Sebulan kemudian.
Setelah berjuang melewati kehilangan kedua orang tuanya, Mary kini menempuh perjalanan ke kota Smara bersama Reiner dan Glen. Ada satu tujuan yang harus ia lakukan di kota itu: menemui ibu kandungnya, Nia.
Dalam perjalanan kurang dari dua jam, pikiran Mary tenggelam dalam ingatan sebulan terakhir yang begitu berat. Kematian ayahnya, Harit, masih terasa menusuk dada. Ia teringat prosesi pemakaman yang menyedihkan, di mana Harit dimakamkan tepat di samping Yasmin—sebuah simbol cinta abadi yang tetap menyatukan mereka, meski kematian telah memisahkan.
Tiga hari setelah pemakaman, Mary menghubungi Pandu, sahabat ayahnya yang tinggal di Smara, seperti wasiat terakhir Harit. Pandu ternyata telah menerima beberapa wasiat dari sahabatnya.
“Paman kira Ayahmu bercanda … tapi ternyata … dia benar-benar pergi, seperti yang dia katakan,” ucap Pandu, wajahnya suram, jelas menandakan kesedihan yang mendalam.
“Apa yang Ayah pesan pada Paman?
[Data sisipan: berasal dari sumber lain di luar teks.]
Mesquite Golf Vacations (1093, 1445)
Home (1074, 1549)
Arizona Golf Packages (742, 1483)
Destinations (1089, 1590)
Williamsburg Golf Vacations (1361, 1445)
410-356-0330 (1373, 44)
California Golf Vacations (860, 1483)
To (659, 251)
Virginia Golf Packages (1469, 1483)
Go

Kenapa Ayah ingin aku menghubungi Paman?” tanya Mary, rasa penasaran bercampur sedih.
Tanpa menunggu lama, Pandu menjelaskan semua wasiat itu. Pertama, beberapa surat penting dan tabungan, semuanya atas nama Mary sebagai wali dan anak ttertu. Jika Mary kesulitan mengurusnya, Pandu siap membantu. Tabungan itu mencakup biaya kuliah Mary dan kebutuhan Ferno. Kedua, jika Mary kesulitan mengasuh Ferno saat kuliah, Pandu diminta untuk turun tangan. Dan yang paling penting, rumah mereka boleh dijual. Harit mewasiatkan hal itu karena ia tahu Mary masih terbayang-bayang kematian Yasmin, ibu tirinya.
“Semua keputusan ada di tanganmu, Mary. Paman hanya akan membantu saja,” kata Pandu menutup penjelasan.
Mary menatap rumahnya sejenak. Rumah itu punya banyak kenangan tentang ayah dan ibu tirinya, tapi setelah tragedi, tempat itu kini hanya meninggalkan kenangan pahit. Mary bisa saja menjualnya. Namun, menjualnya bukanlah keputusan yang bisa ia ambil sendiri. Ferno, adiknya, juga tinggal di sana, juga punya kenangan di sana.
“Kalau mau Kakak jual, jual saja. Aku ikut saja,” jawab Ferno dengan suara tenang.
“Kamu yakin, Ferno?” Mary menatapnya, hatinya bercampur aduk. Ia tahu adiknya bersikap lebih dewasa dibandingkan anak seusianya, tapi sikap dewasa itu kadang membuatnya takut. Ia takut Ferno kehilangan masa kecilnya terlalu cepat.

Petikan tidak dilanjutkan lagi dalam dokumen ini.